Come sottolinea il titolo, il centro della riflessione del cardinale è il contrasto "luce/tenebre": "La salvezza di cui noi essere umani abbiamo bisogno è di essere liberati dalle tenebre che ci avvolgono, che ci rendono inquieti, preoccupati, timorosi. Nella tenebra, simbolo del caos e della morte, sorge improvvisamente una luce, quasi per miracolo. Questa luce è un bambino mandato da Dio" (pp. 36-37). Partendo dalle letture che la liturgia propone per la notte di Natale, il cardinale sviluppa le sue riflessioni per tappe: dal brano del profeta Isaia 9 ("Il popolo che camminava nelle tenebre / ha visto una grande luce; / su coloro che abitavano in terra tenebrosa / una luce rifulse", p. 21), il cardinale argomenta che "quella di cui parla il profeta è la luce di Dio che rifulge nelle tenebre del peccato, in quello stato di oscurità in cui l'uomo si trova e che gli impedisce di conoscere Dio, di conoscere sé stesso e di conoscere il proprio futuro" (pp. 22-23). Le tenebre, secondo Martini, sono di tre tipi: "Le più immediate da riconoscere sono quelle tenebre costituite dai singoli crimini che oscurano e abbruttiscono la storia umana, come violenze, rapine, furti, tradimenti, disonestà, infedeltà; sono le tenebre che offuscano l'anima di ciascuno di coloro che commettono questi fatti, sono le tenebre dei nostri peccati personali" (p. 79). Esistono poi le tenebre "che si potrebbero chiamare aberrazioni sociali, cioè tutte le forme di disordine che guastano la società e la disgregano" (p. 79); da ultimo ci sono, ben più peggiori delle precedenti, "le tenebre costituite da una cultura, da una mentalità, da un sentire collettivo che, avendo perso il senso dei valori più alti, non trova in sé neppure la forza per riorientarsi e per smascherare, superare e contrastare le aberrazioni sociali. E' tenebra questa che riguarda i giudizi ultimi sulla vita e sulla morte, sul senso dell'esistenza, sul perché siamo uomini e donne qui sulla terra; è la perdita della speranza di un futuro eterno per l'uomo: è la tenebra più spessa e impenetrabile" (p. 80).

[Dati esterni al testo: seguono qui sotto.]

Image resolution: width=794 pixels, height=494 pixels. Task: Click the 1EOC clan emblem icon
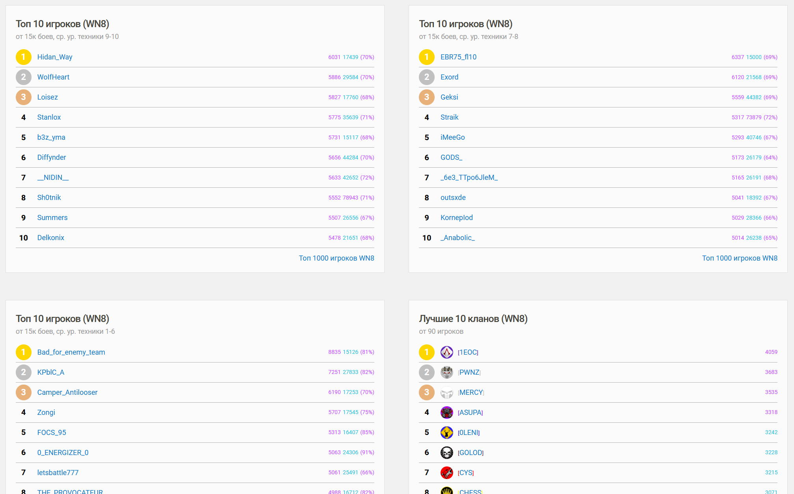click(x=446, y=352)
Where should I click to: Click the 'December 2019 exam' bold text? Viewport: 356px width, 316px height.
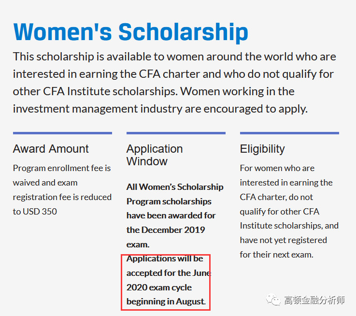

"Le tenebre dunque ricoprono la Terra, nebbia fitta avvolge le nazioni: sono le tenebre della paura di credere, della paura di affidarsi all'amore di Dio Padre, è la nebbia di una competizione sfrenata che non fa più vedere il volto del fratello" (pp. 22-23). Ritornando al passo del profeta, il popolo di cui parla Isaia "si trova dunque in un grande buio, come chi cammina nelle tenebre e non sa dove andare, non sa dove mettere i piedi, dove sbattere la testa, non ha speranza. Ecco allora che avviene l'annuncio: Il popolo che camminava nelle tenebre / ha visto una grande luce; / su coloro che abitavano in terra tenebrosa / una luce rifulse" (p. 24). Da ciò il cardinale deduce una scansione storica in quattro tappe del cammino verso Dio: "il tempo delle tenebre e della nebbia, il tempo della luce del Signore che viene, il tempo dell'essere illuminato e del lasciarsi illuminare da questa luce, e infine il tempo del cammino dei popoli verso questa luce" (p 27). Ma non solo al popolo di Israele, "siamo tutti noi coloro a cui viene rivolta l'esortazione sii luce" (p. 30).
La luce che viene a diradare le tenebre dell'uomo è dunque Dio, che diventa nella storia Dio che si fa carne, l'Emmanuele, il Dio-con-noi: in questo modo "il Signore viene a riempire i nostri occhi della sua luce, viene a riscaldare il nostro cuore con il suo fuoco, viene a cancellare le nostre rovine esteriori e interiori" (p. 41). Dio in pratica ci dà una speranza di salvezza e di riscatto dalle nostre piccole e grandi miserie: "La gente, l'umanità, la storia, il popolo hanno trovato finalmente il loro punto di riferimento, hanno trovato colui che salva, cioè che tira fuori dall'angoscia, dalla paura, dal male, dalla guerra, dall'odio e dalla morte.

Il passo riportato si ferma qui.